#### YOUR INSTRUCTIONS
Give again the line that contains "ESSENTIAL ONLY (1069, 1956)" and every line after it to the end of the records. Keep them exactly as they are and add nothing.
RECORDS SHOWN below:
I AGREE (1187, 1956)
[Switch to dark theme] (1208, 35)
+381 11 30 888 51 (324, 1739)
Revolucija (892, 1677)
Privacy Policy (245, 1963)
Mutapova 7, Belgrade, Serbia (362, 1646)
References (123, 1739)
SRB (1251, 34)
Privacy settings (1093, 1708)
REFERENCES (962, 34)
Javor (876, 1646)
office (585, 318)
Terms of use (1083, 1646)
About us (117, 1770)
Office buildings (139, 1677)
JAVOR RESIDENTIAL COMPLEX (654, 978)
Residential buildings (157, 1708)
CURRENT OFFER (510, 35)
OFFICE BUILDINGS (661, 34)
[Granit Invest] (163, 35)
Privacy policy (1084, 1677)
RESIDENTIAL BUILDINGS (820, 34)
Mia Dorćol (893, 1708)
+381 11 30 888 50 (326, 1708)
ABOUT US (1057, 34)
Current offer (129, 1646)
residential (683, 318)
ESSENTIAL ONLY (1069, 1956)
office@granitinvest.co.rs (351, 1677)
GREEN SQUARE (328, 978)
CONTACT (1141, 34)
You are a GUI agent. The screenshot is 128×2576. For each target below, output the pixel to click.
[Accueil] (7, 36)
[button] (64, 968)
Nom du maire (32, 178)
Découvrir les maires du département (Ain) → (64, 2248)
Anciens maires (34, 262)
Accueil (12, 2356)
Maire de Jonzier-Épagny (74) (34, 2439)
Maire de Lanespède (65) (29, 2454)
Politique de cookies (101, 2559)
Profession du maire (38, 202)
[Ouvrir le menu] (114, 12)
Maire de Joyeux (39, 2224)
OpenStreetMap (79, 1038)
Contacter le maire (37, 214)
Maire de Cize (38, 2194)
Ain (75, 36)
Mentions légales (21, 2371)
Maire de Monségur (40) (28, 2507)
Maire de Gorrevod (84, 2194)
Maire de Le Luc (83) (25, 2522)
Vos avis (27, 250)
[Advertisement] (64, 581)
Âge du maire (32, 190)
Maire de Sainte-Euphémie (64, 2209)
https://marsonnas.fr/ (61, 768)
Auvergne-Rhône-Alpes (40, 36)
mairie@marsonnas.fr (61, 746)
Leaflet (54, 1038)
End of RECORDS SHOWN.
#### ANSWER TO THE EXERCISE
ESSENTIAL ONLY (1069, 1956)
office@granitinvest.co.rs (351, 1677)
GREEN SQUARE (328, 978)
CONTACT (1141, 34)
You are a GUI agent. The screenshot is 128×2576. For each target below, output the pixel to click.
[Accueil] (7, 36)
[button] (64, 968)
Nom du maire (32, 178)
Découvrir les maires du département (Ain) → (64, 2248)
Anciens maires (34, 262)
Accueil (12, 2356)
Maire de Jonzier-Épagny (74) (34, 2439)
Maire de Lanespède (65) (29, 2454)
Politique de cookies (101, 2559)
Profession du maire (38, 202)
[Ouvrir le menu] (114, 12)
Maire de Joyeux (39, 2224)
OpenStreetMap (79, 1038)
Contacter le maire (37, 214)
Maire de Cize (38, 2194)
Ain (75, 36)
Mentions légales (21, 2371)
Maire de Monségur (40) (28, 2507)
Maire de Gorrevod (84, 2194)
Maire de Le Luc (83) (25, 2522)
Vos avis (27, 250)
[Advertisement] (64, 581)
Âge du maire (32, 190)
Maire de Sainte-Euphémie (64, 2209)
https://marsonnas.fr/ (61, 768)
Auvergne-Rhône-Alpes (40, 36)
mairie@marsonnas.fr (61, 746)
Leaflet (54, 1038)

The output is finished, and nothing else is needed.